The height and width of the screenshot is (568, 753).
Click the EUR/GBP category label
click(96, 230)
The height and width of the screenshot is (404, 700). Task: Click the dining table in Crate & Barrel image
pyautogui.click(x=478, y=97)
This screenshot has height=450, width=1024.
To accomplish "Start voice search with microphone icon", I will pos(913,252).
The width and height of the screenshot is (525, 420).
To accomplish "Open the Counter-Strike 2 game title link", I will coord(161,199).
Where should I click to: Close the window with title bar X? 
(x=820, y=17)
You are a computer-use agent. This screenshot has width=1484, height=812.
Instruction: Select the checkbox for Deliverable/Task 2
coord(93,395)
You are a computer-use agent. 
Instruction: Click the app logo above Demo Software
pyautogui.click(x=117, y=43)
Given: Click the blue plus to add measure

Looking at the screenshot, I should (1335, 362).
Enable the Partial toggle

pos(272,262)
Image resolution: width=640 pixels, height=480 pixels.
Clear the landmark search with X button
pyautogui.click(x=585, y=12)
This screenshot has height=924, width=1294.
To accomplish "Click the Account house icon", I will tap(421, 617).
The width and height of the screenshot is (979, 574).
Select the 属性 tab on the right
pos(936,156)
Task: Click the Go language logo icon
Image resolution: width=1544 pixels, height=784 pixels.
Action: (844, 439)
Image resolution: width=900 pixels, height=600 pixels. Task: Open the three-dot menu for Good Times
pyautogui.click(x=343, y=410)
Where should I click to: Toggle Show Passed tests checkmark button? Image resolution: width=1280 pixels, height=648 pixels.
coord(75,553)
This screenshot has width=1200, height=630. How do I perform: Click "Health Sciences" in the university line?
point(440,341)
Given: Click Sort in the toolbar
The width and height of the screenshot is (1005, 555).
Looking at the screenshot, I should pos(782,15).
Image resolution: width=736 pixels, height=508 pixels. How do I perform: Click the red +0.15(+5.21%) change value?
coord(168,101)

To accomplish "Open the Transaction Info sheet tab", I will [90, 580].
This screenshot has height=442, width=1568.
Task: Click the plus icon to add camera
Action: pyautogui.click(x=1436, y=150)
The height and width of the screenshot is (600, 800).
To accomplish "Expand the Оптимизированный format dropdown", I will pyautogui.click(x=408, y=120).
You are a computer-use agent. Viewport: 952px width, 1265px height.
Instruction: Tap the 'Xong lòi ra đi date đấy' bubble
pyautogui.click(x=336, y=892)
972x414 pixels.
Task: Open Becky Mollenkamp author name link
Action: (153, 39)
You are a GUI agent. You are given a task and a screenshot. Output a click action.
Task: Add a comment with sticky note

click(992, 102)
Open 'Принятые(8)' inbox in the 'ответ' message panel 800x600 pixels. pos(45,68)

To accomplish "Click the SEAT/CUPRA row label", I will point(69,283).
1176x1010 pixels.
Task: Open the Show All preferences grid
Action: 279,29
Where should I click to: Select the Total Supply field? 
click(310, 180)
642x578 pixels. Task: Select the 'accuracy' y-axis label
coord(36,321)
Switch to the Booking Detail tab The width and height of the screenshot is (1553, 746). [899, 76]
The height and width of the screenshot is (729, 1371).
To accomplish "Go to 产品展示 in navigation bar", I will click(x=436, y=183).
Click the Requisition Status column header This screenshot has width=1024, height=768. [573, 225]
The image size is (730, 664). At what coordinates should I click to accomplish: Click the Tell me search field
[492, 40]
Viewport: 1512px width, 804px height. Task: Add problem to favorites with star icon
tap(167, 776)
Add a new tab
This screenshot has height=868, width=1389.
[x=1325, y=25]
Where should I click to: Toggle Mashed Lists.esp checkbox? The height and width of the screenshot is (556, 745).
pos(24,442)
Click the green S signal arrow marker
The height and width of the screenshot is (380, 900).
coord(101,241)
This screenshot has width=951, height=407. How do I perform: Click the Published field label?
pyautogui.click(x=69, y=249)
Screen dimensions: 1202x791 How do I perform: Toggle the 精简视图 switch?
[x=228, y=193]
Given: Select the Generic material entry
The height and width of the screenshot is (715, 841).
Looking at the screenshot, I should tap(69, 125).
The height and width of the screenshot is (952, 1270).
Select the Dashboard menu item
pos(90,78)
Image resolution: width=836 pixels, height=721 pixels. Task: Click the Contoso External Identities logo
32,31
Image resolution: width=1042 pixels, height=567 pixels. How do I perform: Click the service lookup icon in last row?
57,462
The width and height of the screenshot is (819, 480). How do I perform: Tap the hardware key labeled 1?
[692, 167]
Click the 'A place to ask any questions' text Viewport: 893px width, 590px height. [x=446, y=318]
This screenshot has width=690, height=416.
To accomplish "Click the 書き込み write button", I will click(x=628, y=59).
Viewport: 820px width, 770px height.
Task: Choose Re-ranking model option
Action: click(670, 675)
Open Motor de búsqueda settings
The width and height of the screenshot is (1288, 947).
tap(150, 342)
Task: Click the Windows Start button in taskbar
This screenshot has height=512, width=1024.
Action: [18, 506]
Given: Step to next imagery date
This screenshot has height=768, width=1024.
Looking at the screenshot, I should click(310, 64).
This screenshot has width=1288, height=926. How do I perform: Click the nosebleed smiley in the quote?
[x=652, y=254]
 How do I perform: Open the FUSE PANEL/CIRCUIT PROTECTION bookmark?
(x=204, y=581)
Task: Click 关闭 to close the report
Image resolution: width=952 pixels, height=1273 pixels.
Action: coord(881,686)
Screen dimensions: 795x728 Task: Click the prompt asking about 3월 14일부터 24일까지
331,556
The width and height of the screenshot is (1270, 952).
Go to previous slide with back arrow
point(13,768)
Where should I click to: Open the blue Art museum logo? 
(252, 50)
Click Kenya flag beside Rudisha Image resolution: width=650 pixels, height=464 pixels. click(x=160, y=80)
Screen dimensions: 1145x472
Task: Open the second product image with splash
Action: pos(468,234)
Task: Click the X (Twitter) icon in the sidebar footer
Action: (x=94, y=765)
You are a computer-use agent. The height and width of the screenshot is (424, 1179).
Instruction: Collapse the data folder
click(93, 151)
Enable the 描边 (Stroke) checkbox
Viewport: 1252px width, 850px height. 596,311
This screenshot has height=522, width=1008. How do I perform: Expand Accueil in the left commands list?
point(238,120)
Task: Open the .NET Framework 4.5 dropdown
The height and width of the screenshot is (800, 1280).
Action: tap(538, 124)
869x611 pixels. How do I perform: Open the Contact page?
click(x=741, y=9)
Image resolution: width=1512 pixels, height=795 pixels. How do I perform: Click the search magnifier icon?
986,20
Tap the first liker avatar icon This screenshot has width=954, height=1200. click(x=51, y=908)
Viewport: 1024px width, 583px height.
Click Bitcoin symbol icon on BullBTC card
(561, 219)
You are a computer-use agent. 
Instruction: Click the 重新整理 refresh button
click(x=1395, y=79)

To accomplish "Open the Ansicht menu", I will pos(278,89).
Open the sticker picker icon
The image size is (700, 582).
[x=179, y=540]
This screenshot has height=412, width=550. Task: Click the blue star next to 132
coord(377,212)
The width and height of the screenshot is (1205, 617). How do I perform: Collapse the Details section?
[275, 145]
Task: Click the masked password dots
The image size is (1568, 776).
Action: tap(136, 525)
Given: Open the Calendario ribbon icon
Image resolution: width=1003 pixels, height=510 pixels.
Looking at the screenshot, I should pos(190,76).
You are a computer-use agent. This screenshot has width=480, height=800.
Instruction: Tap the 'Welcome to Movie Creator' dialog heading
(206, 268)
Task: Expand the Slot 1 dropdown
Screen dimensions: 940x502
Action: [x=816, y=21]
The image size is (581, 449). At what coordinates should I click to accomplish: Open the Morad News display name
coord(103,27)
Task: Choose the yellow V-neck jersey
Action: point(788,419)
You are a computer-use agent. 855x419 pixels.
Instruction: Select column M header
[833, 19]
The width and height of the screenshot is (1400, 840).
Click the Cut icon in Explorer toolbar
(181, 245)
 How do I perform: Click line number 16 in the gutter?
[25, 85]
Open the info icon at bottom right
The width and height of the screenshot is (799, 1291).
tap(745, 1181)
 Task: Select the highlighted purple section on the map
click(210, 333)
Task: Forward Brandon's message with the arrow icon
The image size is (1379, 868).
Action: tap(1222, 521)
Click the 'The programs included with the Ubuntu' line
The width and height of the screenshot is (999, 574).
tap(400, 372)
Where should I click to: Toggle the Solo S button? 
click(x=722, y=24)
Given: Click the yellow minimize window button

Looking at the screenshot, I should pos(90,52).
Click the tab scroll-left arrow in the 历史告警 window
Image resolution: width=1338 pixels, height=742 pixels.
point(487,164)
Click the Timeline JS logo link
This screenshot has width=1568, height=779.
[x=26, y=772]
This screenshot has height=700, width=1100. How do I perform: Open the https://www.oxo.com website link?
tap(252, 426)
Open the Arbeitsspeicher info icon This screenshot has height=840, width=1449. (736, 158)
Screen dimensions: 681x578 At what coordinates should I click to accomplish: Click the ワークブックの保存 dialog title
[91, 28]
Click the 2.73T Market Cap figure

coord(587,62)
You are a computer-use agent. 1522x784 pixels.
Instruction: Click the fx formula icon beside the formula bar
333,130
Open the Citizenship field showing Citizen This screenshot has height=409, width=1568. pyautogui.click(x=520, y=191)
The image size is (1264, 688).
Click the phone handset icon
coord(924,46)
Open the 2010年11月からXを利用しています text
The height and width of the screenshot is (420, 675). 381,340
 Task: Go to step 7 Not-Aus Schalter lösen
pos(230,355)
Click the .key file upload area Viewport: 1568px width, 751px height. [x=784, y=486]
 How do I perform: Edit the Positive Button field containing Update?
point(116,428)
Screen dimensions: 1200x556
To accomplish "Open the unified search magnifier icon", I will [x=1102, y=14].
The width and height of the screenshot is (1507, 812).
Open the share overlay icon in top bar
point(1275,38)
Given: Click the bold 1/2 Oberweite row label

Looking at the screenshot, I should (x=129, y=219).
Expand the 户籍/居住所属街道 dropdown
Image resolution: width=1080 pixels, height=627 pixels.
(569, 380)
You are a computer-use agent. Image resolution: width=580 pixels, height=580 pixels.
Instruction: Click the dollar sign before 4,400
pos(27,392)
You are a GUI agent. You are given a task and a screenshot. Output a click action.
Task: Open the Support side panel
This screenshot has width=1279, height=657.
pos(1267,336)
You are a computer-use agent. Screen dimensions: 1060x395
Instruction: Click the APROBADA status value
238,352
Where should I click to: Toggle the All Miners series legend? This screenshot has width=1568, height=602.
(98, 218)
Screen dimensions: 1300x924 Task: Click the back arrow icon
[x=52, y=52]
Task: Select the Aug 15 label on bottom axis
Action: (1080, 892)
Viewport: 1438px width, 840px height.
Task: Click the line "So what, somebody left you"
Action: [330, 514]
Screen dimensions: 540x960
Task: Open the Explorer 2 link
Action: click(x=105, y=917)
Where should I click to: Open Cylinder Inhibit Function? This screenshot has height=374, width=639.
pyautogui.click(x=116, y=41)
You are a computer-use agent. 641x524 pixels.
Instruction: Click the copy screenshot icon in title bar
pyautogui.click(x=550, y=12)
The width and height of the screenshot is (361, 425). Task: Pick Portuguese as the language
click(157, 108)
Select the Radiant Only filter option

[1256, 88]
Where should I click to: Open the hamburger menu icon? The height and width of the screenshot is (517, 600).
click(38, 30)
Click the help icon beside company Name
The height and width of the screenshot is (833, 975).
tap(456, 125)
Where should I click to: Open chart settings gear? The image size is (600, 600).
======
#### Directive
Please copy out the records exactly, starting with the line containing "You are a computer-use agent. Screen" and ending with the line containing "pyautogui.click(x=116, y=41)", both of those lines included.

#### Result of the exercise
You are a computer-use agent. Screen dimensions: 1060x395
Instruction: Click the APROBADA status value
238,352
Where should I click to: Toggle the All Miners series legend? This screenshot has width=1568, height=602.
(98, 218)
Screen dimensions: 1300x924 Task: Click the back arrow icon
[x=52, y=52]
Task: Select the Aug 15 label on bottom axis
Action: (1080, 892)
Viewport: 1438px width, 840px height.
Task: Click the line "So what, somebody left you"
Action: [330, 514]
Screen dimensions: 540x960
Task: Open the Explorer 2 link
Action: click(x=105, y=917)
Where should I click to: Open Cylinder Inhibit Function? This screenshot has height=374, width=639.
pyautogui.click(x=116, y=41)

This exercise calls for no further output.